## Task goal
Every entry that follows must be written out exactly, apart from its pictures.

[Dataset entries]
########################################

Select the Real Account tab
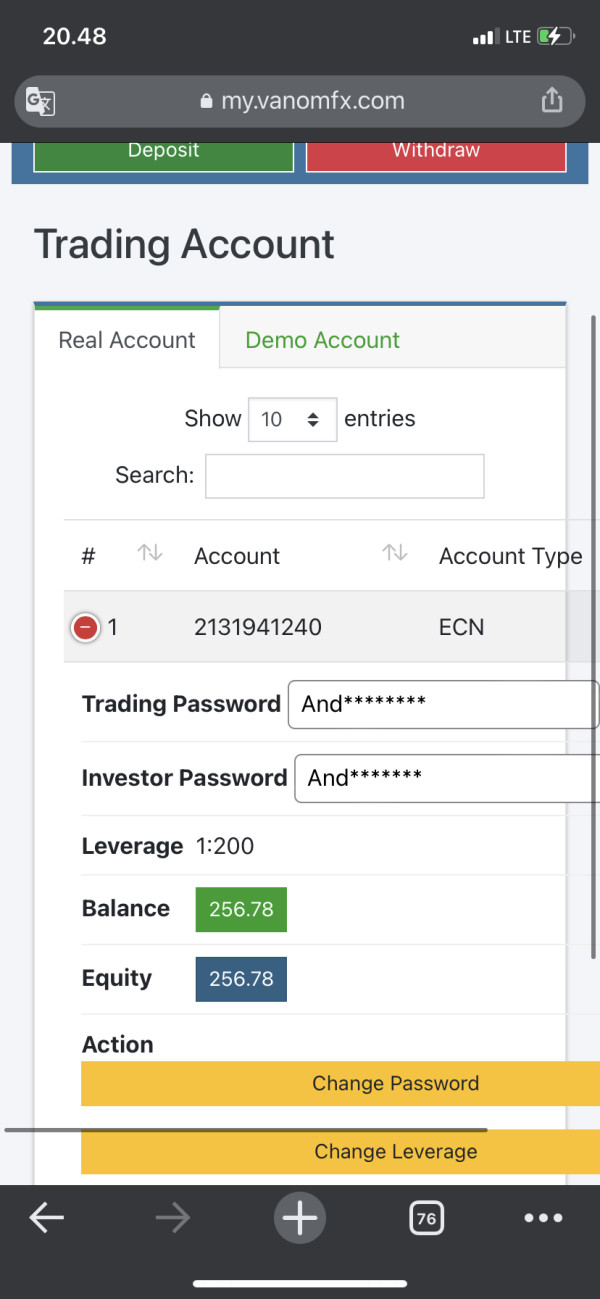600x1299 pixels. coord(127,340)
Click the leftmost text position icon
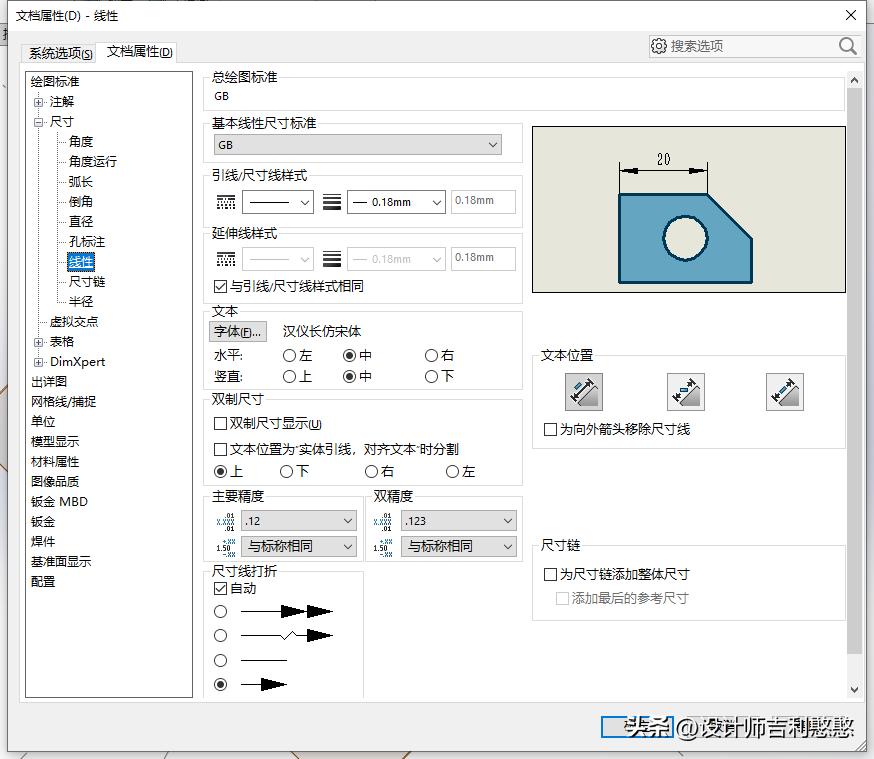The width and height of the screenshot is (874, 759). pyautogui.click(x=584, y=391)
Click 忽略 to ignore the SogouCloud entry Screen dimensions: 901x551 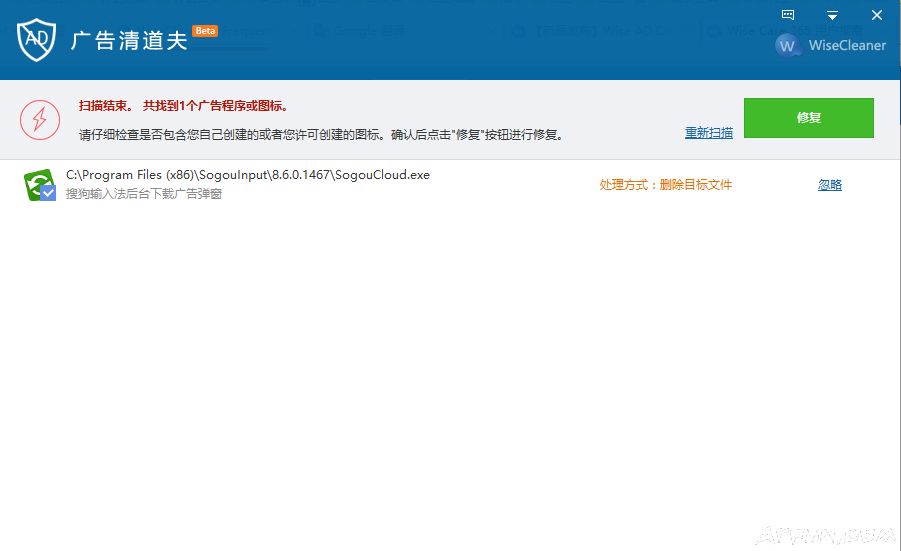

########################################

## Solution to the exercise
Select the Real Account tab
600x1299 pixels. coord(127,340)
Click the leftmost text position icon
The width and height of the screenshot is (874, 759). pyautogui.click(x=584, y=391)
Click 忽略 to ignore the SogouCloud entry Screen dimensions: 901x551 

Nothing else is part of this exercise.